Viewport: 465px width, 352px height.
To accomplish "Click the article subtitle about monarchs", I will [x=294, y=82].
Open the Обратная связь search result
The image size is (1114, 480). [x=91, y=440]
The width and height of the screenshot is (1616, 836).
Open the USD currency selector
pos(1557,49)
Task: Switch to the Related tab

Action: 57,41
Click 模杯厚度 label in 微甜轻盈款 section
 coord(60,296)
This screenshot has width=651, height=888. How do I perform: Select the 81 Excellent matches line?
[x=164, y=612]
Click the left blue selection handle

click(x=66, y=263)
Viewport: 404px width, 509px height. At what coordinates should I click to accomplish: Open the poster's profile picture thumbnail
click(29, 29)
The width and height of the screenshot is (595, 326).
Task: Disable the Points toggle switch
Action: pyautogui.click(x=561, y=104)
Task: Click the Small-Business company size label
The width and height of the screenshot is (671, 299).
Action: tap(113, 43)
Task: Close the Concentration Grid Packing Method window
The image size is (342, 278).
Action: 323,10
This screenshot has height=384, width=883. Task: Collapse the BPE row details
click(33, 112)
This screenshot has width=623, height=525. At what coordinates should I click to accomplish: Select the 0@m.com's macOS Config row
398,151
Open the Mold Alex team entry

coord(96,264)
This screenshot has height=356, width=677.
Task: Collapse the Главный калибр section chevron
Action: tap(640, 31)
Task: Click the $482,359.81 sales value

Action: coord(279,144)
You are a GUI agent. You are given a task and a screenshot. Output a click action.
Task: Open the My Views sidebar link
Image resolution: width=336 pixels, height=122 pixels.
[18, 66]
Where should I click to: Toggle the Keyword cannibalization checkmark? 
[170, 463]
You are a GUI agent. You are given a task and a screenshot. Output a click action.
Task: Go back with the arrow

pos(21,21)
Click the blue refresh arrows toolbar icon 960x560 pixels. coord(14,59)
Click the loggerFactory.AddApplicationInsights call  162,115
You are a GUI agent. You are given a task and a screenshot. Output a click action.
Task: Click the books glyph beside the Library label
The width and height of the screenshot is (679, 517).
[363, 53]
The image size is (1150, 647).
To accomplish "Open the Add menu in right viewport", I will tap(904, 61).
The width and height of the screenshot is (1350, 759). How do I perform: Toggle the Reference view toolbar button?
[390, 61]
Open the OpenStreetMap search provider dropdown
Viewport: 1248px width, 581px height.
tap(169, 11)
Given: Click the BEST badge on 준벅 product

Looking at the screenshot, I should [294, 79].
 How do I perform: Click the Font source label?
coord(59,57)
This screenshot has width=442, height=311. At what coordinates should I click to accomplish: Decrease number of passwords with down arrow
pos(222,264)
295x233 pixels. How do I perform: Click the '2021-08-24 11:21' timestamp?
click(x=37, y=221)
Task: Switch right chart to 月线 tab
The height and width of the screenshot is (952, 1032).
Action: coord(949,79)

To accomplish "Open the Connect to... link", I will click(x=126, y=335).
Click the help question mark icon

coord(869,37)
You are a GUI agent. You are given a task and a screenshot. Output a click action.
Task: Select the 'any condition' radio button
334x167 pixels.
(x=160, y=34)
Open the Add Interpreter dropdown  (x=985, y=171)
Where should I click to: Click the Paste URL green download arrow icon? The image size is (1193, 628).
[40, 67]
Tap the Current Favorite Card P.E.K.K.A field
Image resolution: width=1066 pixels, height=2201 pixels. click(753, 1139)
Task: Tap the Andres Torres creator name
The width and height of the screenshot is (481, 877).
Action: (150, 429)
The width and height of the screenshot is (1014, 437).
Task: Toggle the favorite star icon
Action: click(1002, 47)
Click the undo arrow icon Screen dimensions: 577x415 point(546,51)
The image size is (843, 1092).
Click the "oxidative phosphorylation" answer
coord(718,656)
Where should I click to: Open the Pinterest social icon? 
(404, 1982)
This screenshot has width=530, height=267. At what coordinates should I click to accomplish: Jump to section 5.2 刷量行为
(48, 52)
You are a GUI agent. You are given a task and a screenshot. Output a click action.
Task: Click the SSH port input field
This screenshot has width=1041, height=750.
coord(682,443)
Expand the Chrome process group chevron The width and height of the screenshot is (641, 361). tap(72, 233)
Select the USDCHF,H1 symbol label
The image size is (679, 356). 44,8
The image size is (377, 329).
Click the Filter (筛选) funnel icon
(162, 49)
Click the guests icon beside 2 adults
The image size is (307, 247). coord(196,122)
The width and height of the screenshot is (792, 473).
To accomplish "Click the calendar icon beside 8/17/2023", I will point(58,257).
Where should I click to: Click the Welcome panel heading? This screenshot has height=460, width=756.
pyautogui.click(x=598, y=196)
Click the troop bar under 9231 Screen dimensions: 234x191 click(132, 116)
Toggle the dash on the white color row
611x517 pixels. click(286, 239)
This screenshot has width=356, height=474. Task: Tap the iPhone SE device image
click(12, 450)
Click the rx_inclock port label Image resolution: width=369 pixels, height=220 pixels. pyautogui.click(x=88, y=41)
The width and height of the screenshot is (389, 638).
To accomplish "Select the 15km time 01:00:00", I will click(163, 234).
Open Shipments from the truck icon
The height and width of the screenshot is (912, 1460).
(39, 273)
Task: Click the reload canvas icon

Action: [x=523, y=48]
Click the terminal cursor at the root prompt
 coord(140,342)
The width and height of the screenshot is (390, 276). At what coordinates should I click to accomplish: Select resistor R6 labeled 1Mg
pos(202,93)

——

Exercise:
None of the records may be omitted; each is to be printed exactly.

Result of this exercise:
Viewport: 465px width, 352px height.
To accomplish "Click the article subtitle about monarchs", I will [x=294, y=82].
Open the Обратная связь search result
The image size is (1114, 480). [x=91, y=440]
The width and height of the screenshot is (1616, 836).
Open the USD currency selector
pos(1557,49)
Task: Switch to the Related tab

Action: 57,41
Click 模杯厚度 label in 微甜轻盈款 section
 coord(60,296)
This screenshot has width=651, height=888. How do I perform: Select the 81 Excellent matches line?
[x=164, y=612]
Click the left blue selection handle

click(x=66, y=263)
Viewport: 404px width, 509px height. At what coordinates should I click to accomplish: Open the poster's profile picture thumbnail
click(29, 29)
The width and height of the screenshot is (595, 326).
Task: Disable the Points toggle switch
Action: pyautogui.click(x=561, y=104)
Task: Click the Small-Business company size label
The width and height of the screenshot is (671, 299).
Action: tap(113, 43)
Task: Close the Concentration Grid Packing Method window
The image size is (342, 278).
Action: 323,10
This screenshot has height=384, width=883. Task: Collapse the BPE row details
click(33, 112)
This screenshot has width=623, height=525. At what coordinates should I click to accomplish: Select the 0@m.com's macOS Config row
398,151
Open the Mold Alex team entry

coord(96,264)
This screenshot has height=356, width=677.
Task: Collapse the Главный калибр section chevron
Action: tap(640, 31)
Task: Click the $482,359.81 sales value

Action: coord(279,144)
You are a GUI agent. You are given a task and a screenshot. Output a click action.
Task: Open the My Views sidebar link
Image resolution: width=336 pixels, height=122 pixels.
[18, 66]
Where should I click to: Toggle the Keyword cannibalization checkmark? 
[170, 463]
You are a GUI agent. You are given a task and a screenshot. Output a click action.
Task: Go back with the arrow

pos(21,21)
Click the blue refresh arrows toolbar icon 960x560 pixels. coord(14,59)
Click the loggerFactory.AddApplicationInsights call  162,115
You are a GUI agent. You are given a task and a screenshot. Output a click action.
Task: Click the books glyph beside the Library label
The width and height of the screenshot is (679, 517).
[363, 53]
The image size is (1150, 647).
To accomplish "Open the Add menu in right viewport", I will tap(904, 61).
The width and height of the screenshot is (1350, 759). How do I perform: Toggle the Reference view toolbar button?
[390, 61]
Open the OpenStreetMap search provider dropdown
Viewport: 1248px width, 581px height.
tap(169, 11)
Given: Click the BEST badge on 준벅 product

Looking at the screenshot, I should [294, 79].
 How do I perform: Click the Font source label?
coord(59,57)
This screenshot has width=442, height=311. At what coordinates should I click to accomplish: Decrease number of passwords with down arrow
pos(222,264)
295x233 pixels. How do I perform: Click the '2021-08-24 11:21' timestamp?
click(x=37, y=221)
Task: Switch right chart to 月线 tab
The height and width of the screenshot is (952, 1032).
Action: coord(949,79)

To accomplish "Open the Connect to... link", I will click(x=126, y=335).
Click the help question mark icon

coord(869,37)
You are a GUI agent. You are given a task and a screenshot. Output a click action.
Task: Select the 'any condition' radio button
334x167 pixels.
(x=160, y=34)
Open the Add Interpreter dropdown  (x=985, y=171)
Where should I click to: Click the Paste URL green download arrow icon? The image size is (1193, 628).
[40, 67]
Tap the Current Favorite Card P.E.K.K.A field
Image resolution: width=1066 pixels, height=2201 pixels. click(753, 1139)
Task: Tap the Andres Torres creator name
The width and height of the screenshot is (481, 877).
Action: (150, 429)
The width and height of the screenshot is (1014, 437).
Task: Toggle the favorite star icon
Action: click(1002, 47)
Click the undo arrow icon Screen dimensions: 577x415 point(546,51)
The image size is (843, 1092).
Click the "oxidative phosphorylation" answer
coord(718,656)
Where should I click to: Open the Pinterest social icon? 
(404, 1982)
This screenshot has width=530, height=267. At what coordinates should I click to accomplish: Jump to section 5.2 刷量行为
(48, 52)
You are a GUI agent. You are given a task and a screenshot. Output a click action.
Task: Click the SSH port input field
This screenshot has width=1041, height=750.
coord(682,443)
Expand the Chrome process group chevron The width and height of the screenshot is (641, 361). tap(72, 233)
Select the USDCHF,H1 symbol label
The image size is (679, 356). 44,8
The image size is (377, 329).
Click the Filter (筛选) funnel icon
(162, 49)
Click the guests icon beside 2 adults
The image size is (307, 247). coord(196,122)
The width and height of the screenshot is (792, 473).
To accomplish "Click the calendar icon beside 8/17/2023", I will point(58,257).
Where should I click to: Click the Welcome panel heading? This screenshot has height=460, width=756.
pyautogui.click(x=598, y=196)
Click the troop bar under 9231 Screen dimensions: 234x191 click(132, 116)
Toggle the dash on the white color row
611x517 pixels. click(286, 239)
This screenshot has width=356, height=474. Task: Tap the iPhone SE device image
click(12, 450)
Click the rx_inclock port label Image resolution: width=369 pixels, height=220 pixels. pyautogui.click(x=88, y=41)
The width and height of the screenshot is (389, 638).
To accomplish "Select the 15km time 01:00:00", I will click(163, 234).
Open Shipments from the truck icon
The height and width of the screenshot is (912, 1460).
(39, 273)
Task: Click the reload canvas icon

Action: [x=523, y=48]
Click the terminal cursor at the root prompt
 coord(140,342)
The width and height of the screenshot is (390, 276). At what coordinates should I click to accomplish: Select resistor R6 labeled 1Mg
pos(202,93)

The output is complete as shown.